Specifically, I am looking to read the trinucleotides of a DNA sequence, and be able to count how many there are.
Let be a string:
AAGACAGAGTAGACAAGTACAGTAGACAGATGACGGGTAGCAT
I would like to split it into
AAG
ACA
GAG
...
But the problem is that I don't have a delimiter to use the command cut
.
How could I fix it?
The programming language I use is Bash.
I have tried the following:
#!/bin/bash
a=$(cat $1|wc -m)
b=$(cat $1)
for ((i=0;i<$a;i=i+3));do
echo ${b:i:(i+3)}
done
But it prints me from three to the end of the entire string, not three by three. The argument $1
is a file containing the DNA sequence.
The third parameter of the expansion is the length of the clip and not the end position of the clip. You can consult it in the help with
man bash
:In Spanish:
So your code would be:
If what you want is to count the trinucleotides, it might be enough to calculate
($a + 2) / 3
:I want to highlight the use of
$(<"$1")
to load the contents of a file into a variable (in quotes to support white space files) and${#b}
to get the length of a variable.If you are only interested in the calculation of the number and at no time are you interested in displaying its content, then it is better to do:
Or, in a reduced way,
$((( $(wc -c < "$1") + 2) / 3))
.Note the use of
wc -c < [archivo]
to prevent the file name from appearing along with the count result.Note that it
wc -m
is much slower thanwc -c
very large files because it does not require reading its content to count multibyte characters. A letterñ
is a character, but it takes up two bytes in a UTF-8 encoded file.Also, keep in mind that both (
-m
and-c
) would count all line feeds (\n
) if any.Use
grep
it to trim the chain into blocks of three:Since
.
it matches any character, the regular expression...

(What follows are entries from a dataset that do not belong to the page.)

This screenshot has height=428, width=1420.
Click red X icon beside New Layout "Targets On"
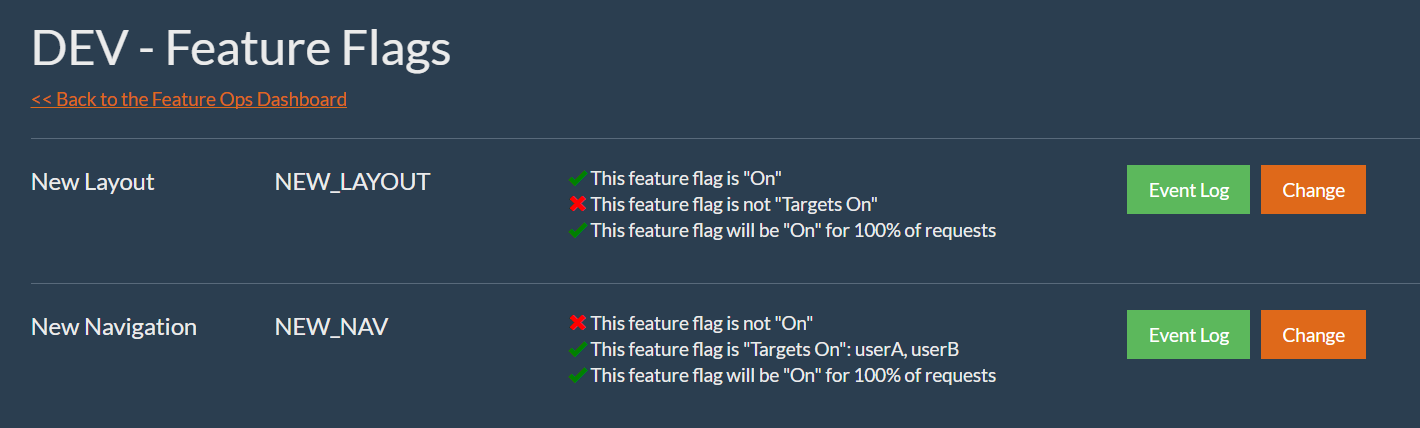pos(577,204)
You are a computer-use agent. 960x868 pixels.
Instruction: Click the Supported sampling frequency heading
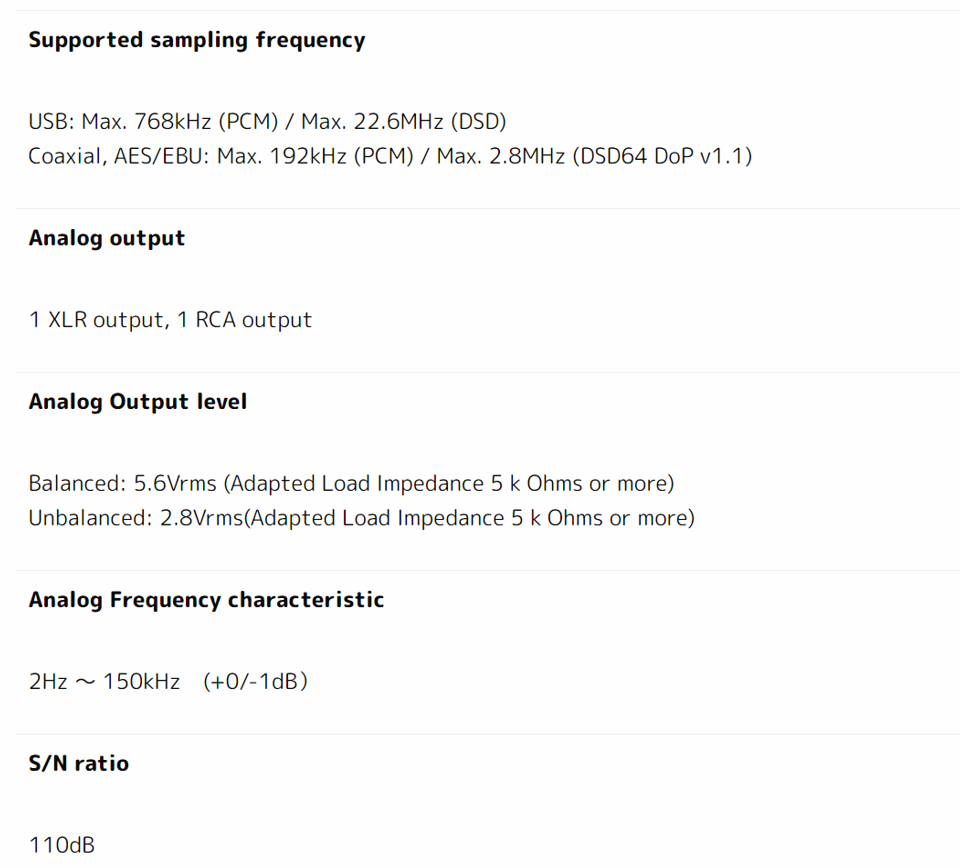(196, 40)
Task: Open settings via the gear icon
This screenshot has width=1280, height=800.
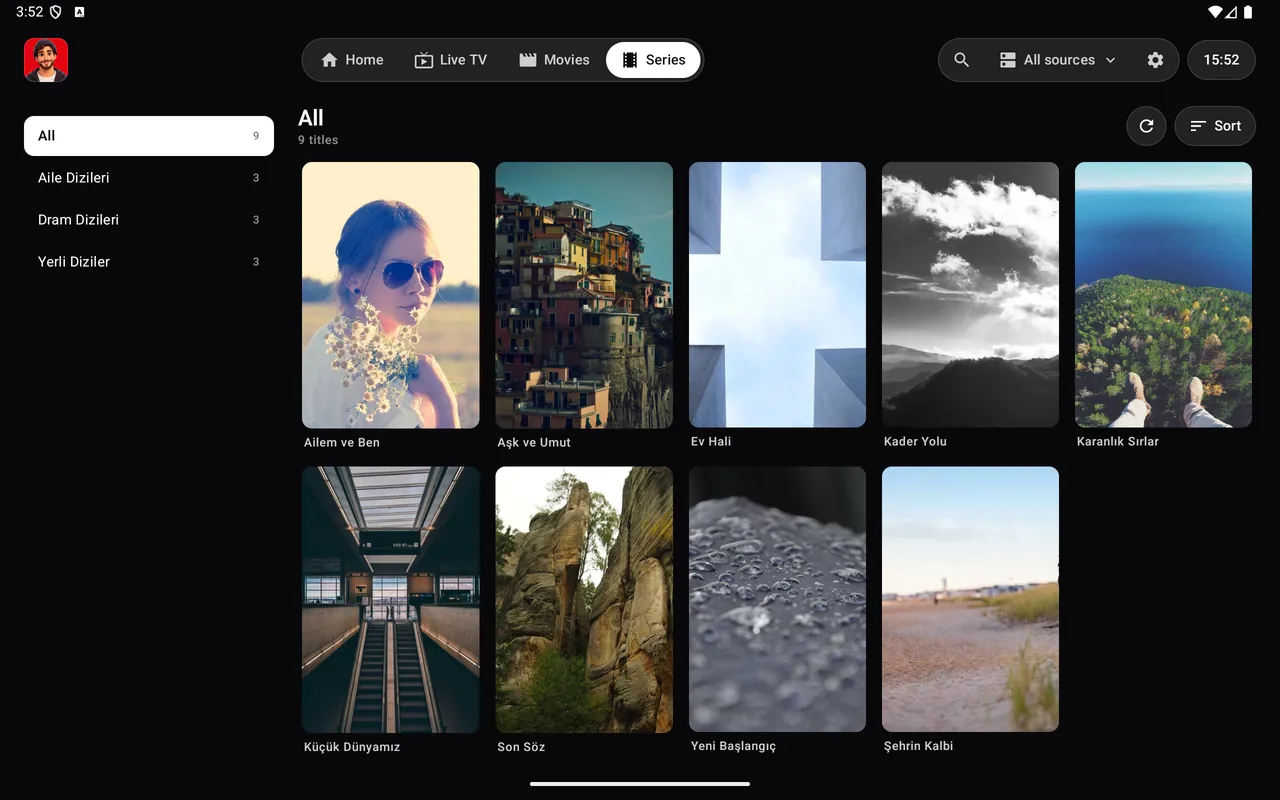Action: pos(1155,60)
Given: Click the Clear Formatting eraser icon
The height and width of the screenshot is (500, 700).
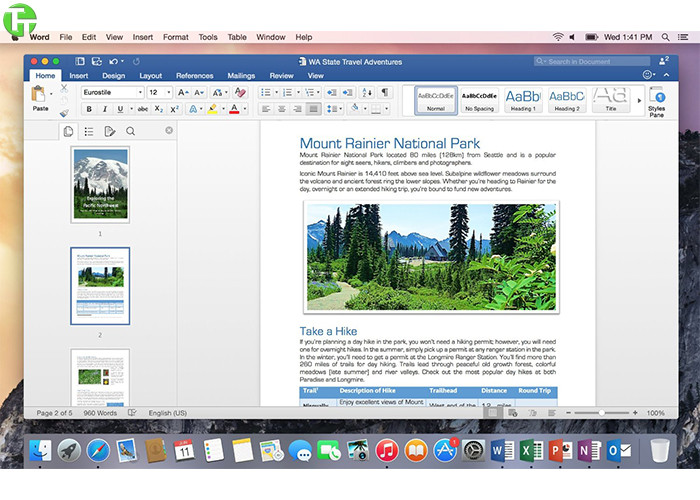Looking at the screenshot, I should 240,92.
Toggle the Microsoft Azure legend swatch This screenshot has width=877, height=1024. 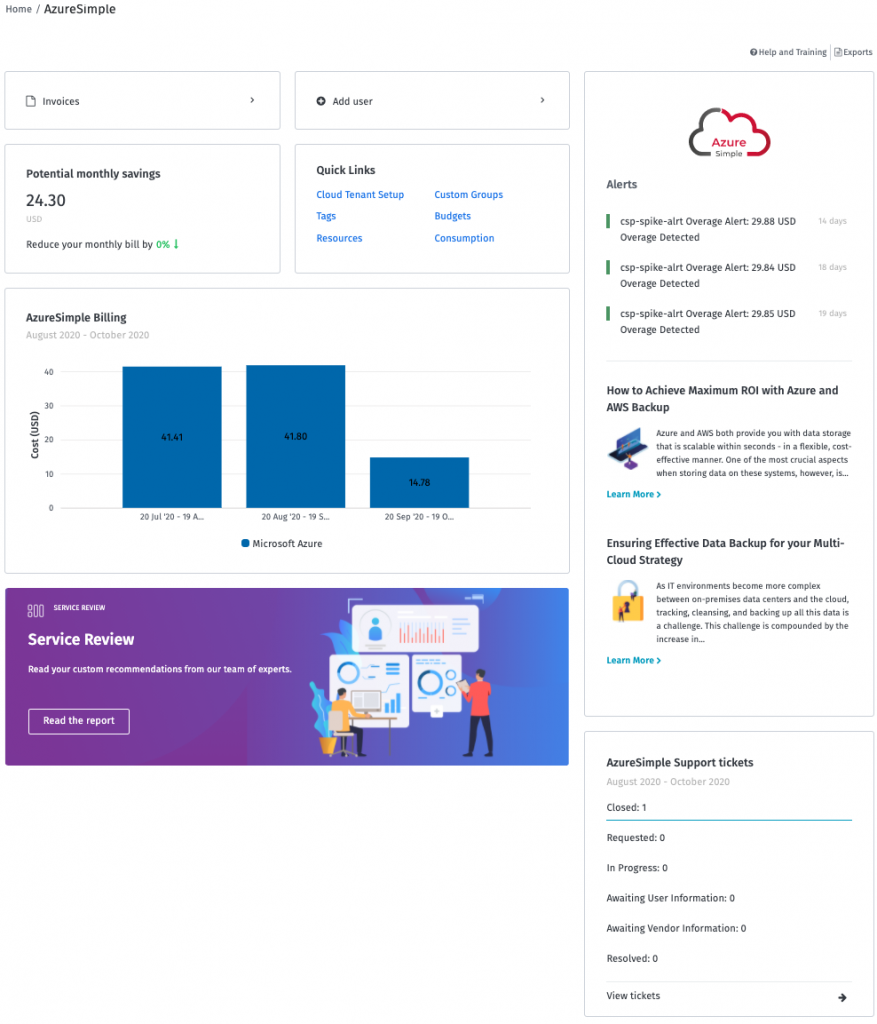[246, 543]
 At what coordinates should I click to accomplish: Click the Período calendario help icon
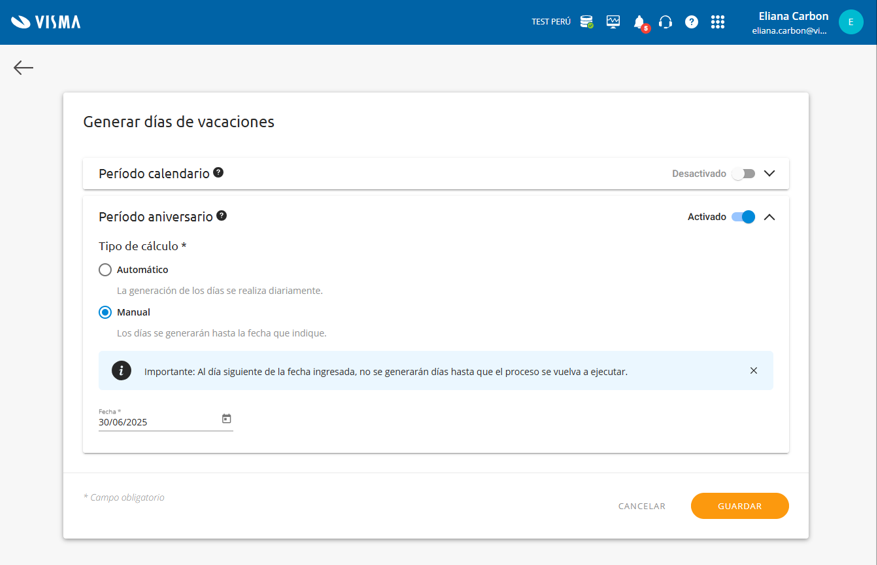pos(218,172)
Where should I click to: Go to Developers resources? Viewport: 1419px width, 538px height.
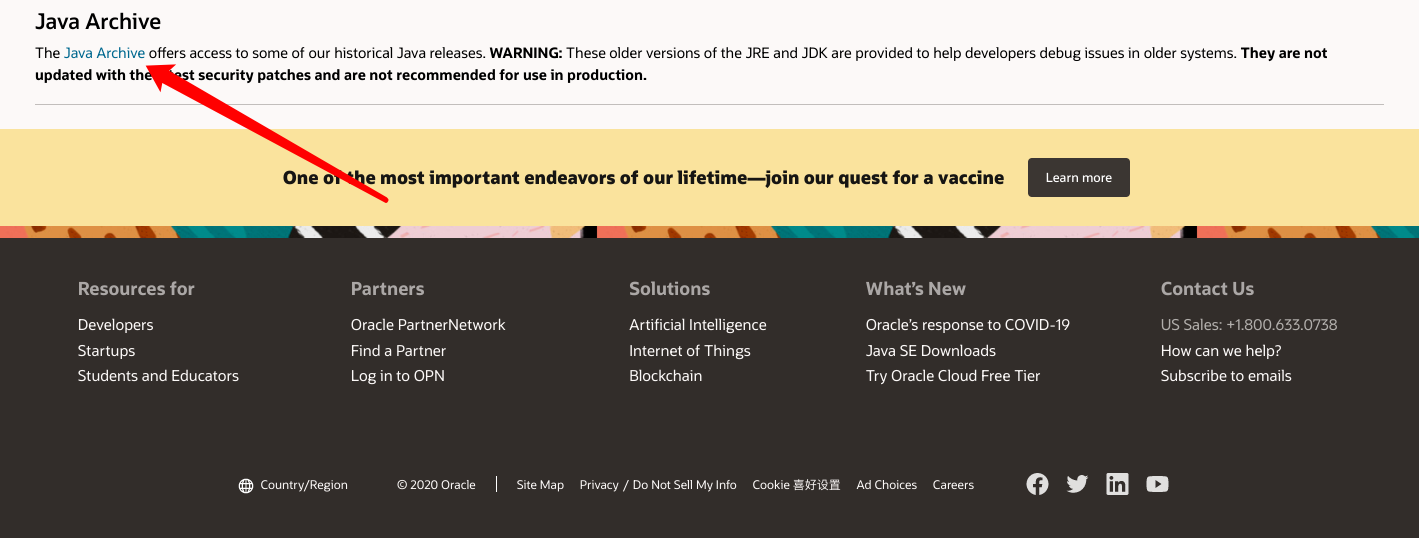(x=116, y=325)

matches three characters. Using the signal we get each result-o
togrep
be displayed on a different line, so you can then do whatever you want with it: count lines, add...You can also even say the following, using process substitution to pretend to read a file line by line :
And thus be able to work with each trinucleotide in each iteration:
In your case:
You can use
sed
orawk
Thirsty.
Here the regular expression matches every three characters
(.{3})
and then adds a newline to that group\1\n
.with awk.
Where the field separator is redefined to nothing so that it iterates over characters. And, during the loop, each character number modulo 3 prints a line break.
In your case, using the sequence of nitrogenous bases that you showed.
It seems that at the end of what you entered there was "left over" a thymine.